━━ DOCUMENT SECTION
Since your profile is a declaration of what you want and what you believe is possible it begins to show up in many areas of your life not just online. How cool is that? Very!! So be mindful and have fun with it.
Here are seven tips to writing a profile that works!
  1. Make a list of the non-negotiables for your match. I’ve discussed this list in past posts but basically these are qualities that without which you could not be happy in your relationship. Making this list will help you to be clear about what you share as your desires in your profile.
  2. Come up with the qualities that are uniquely you. Qualities and activities that are meaningful to you. Make a note of each of these qualities. Ask close friends and family what they think are your most outstanding qualities and behaviors.
  3. Be specific. Now that you have all this great data, be specific in all of your writing. For example if you are passionate about travel don’t just say “I love to travel” but rather say “My last trip was to Africa where I was able to see a tiger from 50 feet away. I was awed by it’s beauty and power. On my travel list next is India where I look forward to learning about the culture and spiritual beliefs.” Do you see the difference? In the first example about travel you say just that you love it which does not really reveal anything about you. It could be a hundred different people who could say that (and they do) but in the second example the real you shines through; your passions, your viewpoint and your sense of adventure. This is powerful because it helps to share who you really are not just a one dimensional cyberspace picture but a living, breathing person. It also helps people to connect with you, find commonalities and it automatically serves to weed out people who would never be a match for you.
  4. Less is more. You are much better off being specific and including less rather then trying to list off all of your qualities or non-negotiables. Go deep not wide. Be more selective about the qualities, behaviors or activities that you share but go deeper in how you share it. Just like the example above.
  5. Talk about “we”. When you are sharing about your ideal relationship, rather then making it a list of what you want talk about how “we” will partner in the relationship. Use your non-negotiables for this portion. For example, instead of saying “My ideal relationship is one where he/she is kind, thoughtful, intelligent, romantic…..” say “We love being thoughtful of one another and find kindness to be the greatest accomplishment. We find romance in the little things like a love note or holding hands while watching TV.” What you will notice is how much more inviting a profile is when you talk about what “we” create then when you talk about what “I” want.
  6. Be honest. This is not the time to worry what other people want to hear. This is about standing up for who you are and what kind of relationship you want to create. If you can’t ask for it, you won’t get it. It’s that simple. If you want to find a committed relationship then say so. If you want to get married and have children then say it. Anyone turned off wasn’t for you anyway and most importantly it will save you the time and anguish of meeting so many wrong ones over and over again.
  7. Hire a Coach. A relationship coach can help you to gain clarity around what is most important to you, can guide you to reveal yourself honestly and can help you to overcome your fears and obstacles that are keeping you single. The most successful people in this world have coaches because they know the power of focus and dedication in their journey to their desires. If creating a relationship is your goal, why not surround yourself with the support that can enhance and accelerate your success?
━━━━
━━ SUPPLIED INFORMATION
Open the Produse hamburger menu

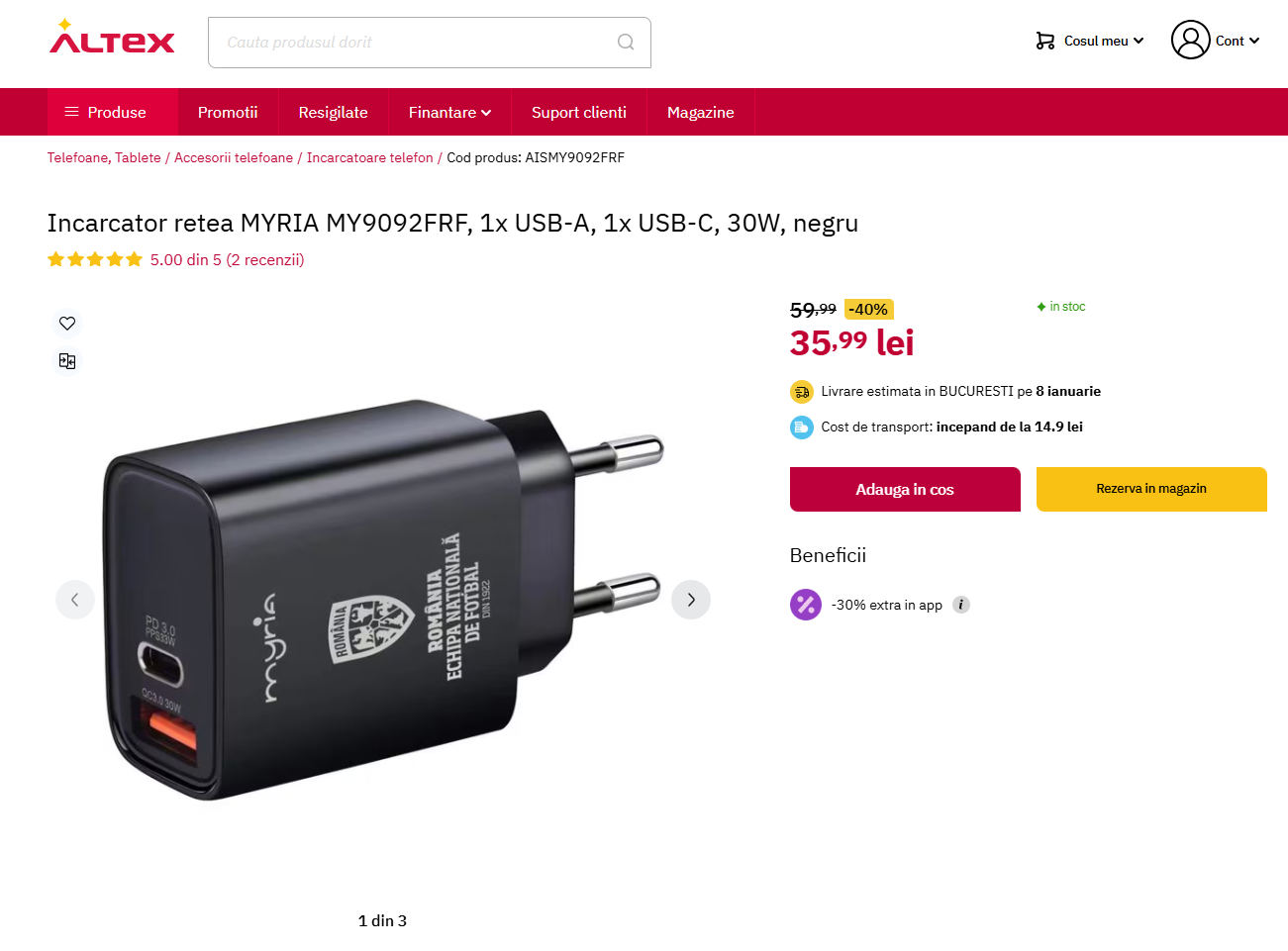point(105,112)
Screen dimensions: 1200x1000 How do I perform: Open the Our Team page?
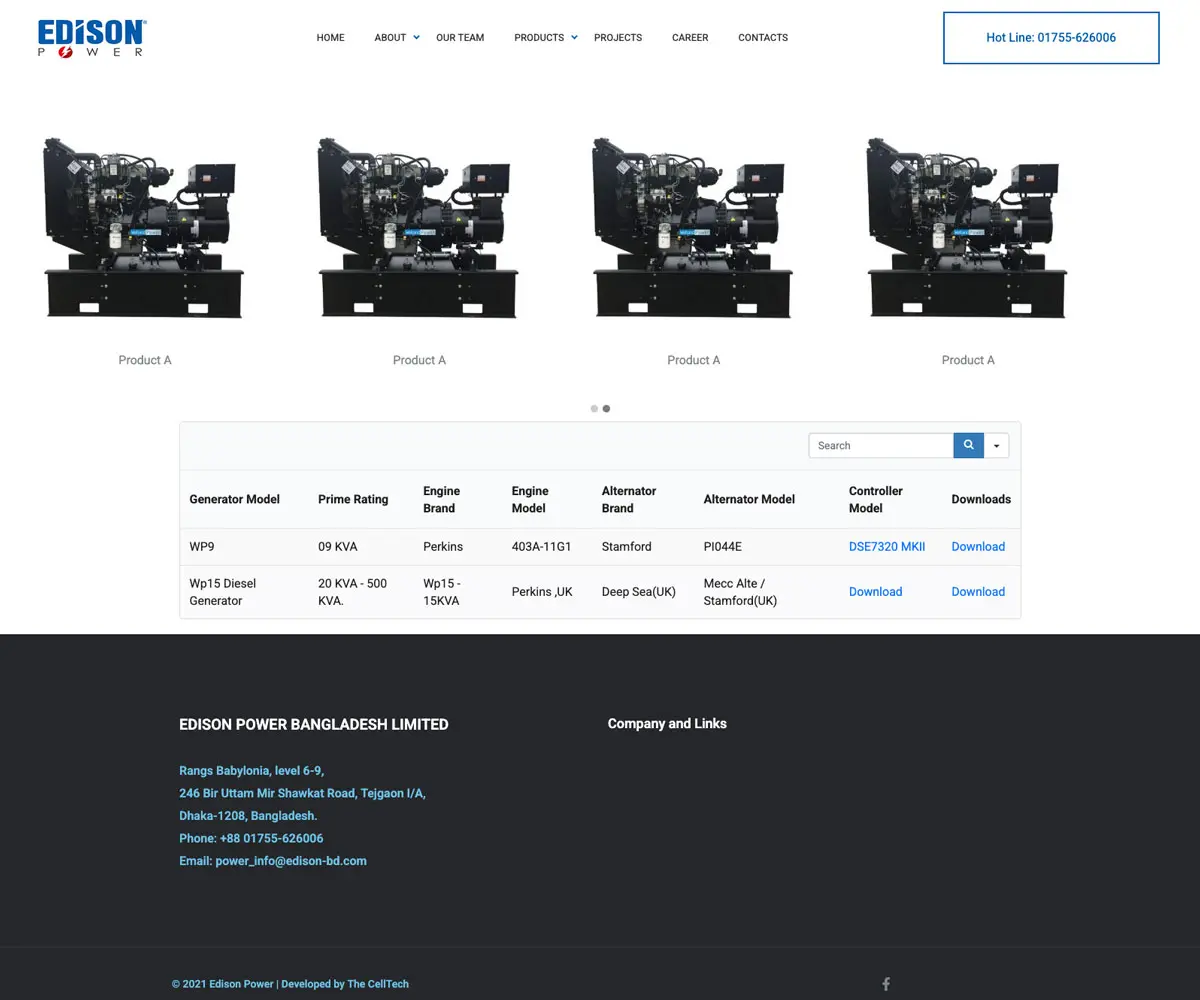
━━━━
> _EXERCISE SET_
(1) According to the profile-writing tips, what should you ask close friends and family?
(2) Transcribe the part of the profile-writing tips between "2. Come up with" and "qualities and behaviors.", inclusive.

> _ANSWERS TO EACH TASK_
(1) Ask them what they think are your most outstanding qualities and behaviors.

(2)
2. Come up with the qualities that are uniquely you. Qualities and activities that are meaningful to you. Make a note of each of these qualities. Ask close friends and family what they think are your most outstanding qualities and behaviors.